I setup a captive portal on a wireless access point.
If I use a laptop to connect to it, the laptop pops up a browser telling me to login to the captive portal. I can open any browser on the laptop (IE, Chrome, Firefox) and it works fine.
With my Samsung Galaxy S8 (Android 9), when I connect to the wireless access point, Android automatically checks for captive portals, same as every other device does these days. Since it detects it, it also pops up a browser and tries to load the login page, and on my phone, it shows an SSL cert error. Other Android phones don't have this error.
If I tell my phone to stay connected to the WiFi despite not having logged in, and open Chrome on my phone, the exact same captive portal redirect loads without any issues.
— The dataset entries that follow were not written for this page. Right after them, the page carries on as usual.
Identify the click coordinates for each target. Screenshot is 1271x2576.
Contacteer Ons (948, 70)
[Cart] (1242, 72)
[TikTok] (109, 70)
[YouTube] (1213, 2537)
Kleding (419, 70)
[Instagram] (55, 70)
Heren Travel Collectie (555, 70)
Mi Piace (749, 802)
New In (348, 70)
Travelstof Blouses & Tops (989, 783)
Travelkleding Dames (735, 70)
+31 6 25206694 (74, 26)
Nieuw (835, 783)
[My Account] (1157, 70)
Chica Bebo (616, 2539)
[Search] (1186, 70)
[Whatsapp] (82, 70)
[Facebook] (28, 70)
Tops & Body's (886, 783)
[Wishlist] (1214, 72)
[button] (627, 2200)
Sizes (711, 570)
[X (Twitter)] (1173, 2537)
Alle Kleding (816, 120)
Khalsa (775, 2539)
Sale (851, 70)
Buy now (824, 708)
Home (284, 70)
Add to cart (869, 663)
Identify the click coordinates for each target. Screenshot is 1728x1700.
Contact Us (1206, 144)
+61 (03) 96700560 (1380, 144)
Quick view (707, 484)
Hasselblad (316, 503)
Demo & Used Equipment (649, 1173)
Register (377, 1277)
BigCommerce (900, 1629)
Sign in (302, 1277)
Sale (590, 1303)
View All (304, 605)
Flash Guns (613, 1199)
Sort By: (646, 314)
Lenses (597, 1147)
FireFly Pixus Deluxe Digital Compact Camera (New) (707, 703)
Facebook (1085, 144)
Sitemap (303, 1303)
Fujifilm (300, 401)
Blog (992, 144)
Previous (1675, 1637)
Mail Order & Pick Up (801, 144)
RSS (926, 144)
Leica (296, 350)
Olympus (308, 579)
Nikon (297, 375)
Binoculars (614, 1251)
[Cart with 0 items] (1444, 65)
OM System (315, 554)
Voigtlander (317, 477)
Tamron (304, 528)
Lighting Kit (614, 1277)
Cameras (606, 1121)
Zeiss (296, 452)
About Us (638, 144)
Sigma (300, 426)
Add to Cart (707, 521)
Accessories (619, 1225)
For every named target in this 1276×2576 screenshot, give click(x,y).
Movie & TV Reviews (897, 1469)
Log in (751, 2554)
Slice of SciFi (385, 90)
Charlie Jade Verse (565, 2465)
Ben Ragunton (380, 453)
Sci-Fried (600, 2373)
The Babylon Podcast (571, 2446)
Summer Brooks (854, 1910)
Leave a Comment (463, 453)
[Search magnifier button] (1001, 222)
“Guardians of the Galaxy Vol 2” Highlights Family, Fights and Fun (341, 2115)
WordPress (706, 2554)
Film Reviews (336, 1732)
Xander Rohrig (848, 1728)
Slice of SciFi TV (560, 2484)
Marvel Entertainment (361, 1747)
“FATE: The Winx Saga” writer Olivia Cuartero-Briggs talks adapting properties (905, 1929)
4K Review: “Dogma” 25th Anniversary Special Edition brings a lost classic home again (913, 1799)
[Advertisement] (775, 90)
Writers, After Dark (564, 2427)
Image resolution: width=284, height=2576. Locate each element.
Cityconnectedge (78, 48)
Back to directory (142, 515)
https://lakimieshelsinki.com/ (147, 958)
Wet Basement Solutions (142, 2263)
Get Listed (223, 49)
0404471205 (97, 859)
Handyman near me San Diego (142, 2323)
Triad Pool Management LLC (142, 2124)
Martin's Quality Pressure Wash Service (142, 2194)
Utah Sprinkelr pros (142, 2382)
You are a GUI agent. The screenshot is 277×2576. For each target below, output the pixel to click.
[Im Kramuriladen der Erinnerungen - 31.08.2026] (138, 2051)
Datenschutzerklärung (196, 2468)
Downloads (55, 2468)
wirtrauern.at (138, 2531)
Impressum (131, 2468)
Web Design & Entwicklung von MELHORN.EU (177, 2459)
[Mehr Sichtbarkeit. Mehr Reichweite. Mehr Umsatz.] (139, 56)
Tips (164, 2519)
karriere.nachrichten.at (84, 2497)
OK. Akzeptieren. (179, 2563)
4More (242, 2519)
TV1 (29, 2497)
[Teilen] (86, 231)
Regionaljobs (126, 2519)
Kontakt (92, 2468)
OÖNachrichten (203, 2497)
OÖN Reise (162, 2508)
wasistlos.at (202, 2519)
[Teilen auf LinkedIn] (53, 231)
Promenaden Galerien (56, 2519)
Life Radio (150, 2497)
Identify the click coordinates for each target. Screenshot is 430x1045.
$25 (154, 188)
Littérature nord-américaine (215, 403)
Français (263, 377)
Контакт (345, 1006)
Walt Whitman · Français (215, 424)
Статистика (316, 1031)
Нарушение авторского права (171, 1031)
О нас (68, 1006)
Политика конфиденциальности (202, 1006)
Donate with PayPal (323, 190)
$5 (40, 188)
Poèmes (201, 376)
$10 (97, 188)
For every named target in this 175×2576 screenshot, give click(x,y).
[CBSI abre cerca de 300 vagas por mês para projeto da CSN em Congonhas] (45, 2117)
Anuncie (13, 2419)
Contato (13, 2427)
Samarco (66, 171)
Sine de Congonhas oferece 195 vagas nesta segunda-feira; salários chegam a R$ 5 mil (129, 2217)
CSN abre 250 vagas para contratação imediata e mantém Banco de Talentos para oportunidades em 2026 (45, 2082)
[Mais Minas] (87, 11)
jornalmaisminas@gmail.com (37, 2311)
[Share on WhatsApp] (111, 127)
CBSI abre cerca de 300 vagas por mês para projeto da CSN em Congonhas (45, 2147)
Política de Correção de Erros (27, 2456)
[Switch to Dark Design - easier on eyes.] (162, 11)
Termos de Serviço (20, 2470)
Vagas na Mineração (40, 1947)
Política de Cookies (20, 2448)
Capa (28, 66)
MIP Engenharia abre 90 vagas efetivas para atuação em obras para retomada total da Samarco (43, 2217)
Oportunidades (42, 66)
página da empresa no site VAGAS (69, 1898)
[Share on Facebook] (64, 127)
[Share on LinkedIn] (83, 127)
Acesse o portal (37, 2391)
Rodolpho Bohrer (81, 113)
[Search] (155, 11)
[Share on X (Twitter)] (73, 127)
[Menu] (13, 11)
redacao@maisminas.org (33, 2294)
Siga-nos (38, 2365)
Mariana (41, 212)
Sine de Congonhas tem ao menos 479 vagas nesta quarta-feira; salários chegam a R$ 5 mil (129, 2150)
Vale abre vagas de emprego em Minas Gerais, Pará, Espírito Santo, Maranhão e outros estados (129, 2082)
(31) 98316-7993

It is clear that whatever internal browser my phone is popping up, it's not the regular Chrome browser, as that one works fine. It also doesn't appear to be the "Internet" app my phone shipped with, as that shows no SSL error either.
What browser is my Galaxy S8 using to detect captive portals? Why does it have an SSL error when other browsers and devices don't? How do I even begin to debug this?
Note: My SSL cert was generated by LetsEncrypt. It points to http://ocsp.int-x3.letsencrypt.org as the server for verifying that the cert hasn't been revoked. I added this domain to my captive portal's walled garden (bypass) list, so that connections to that domain are NOT redirected, but it didn't help.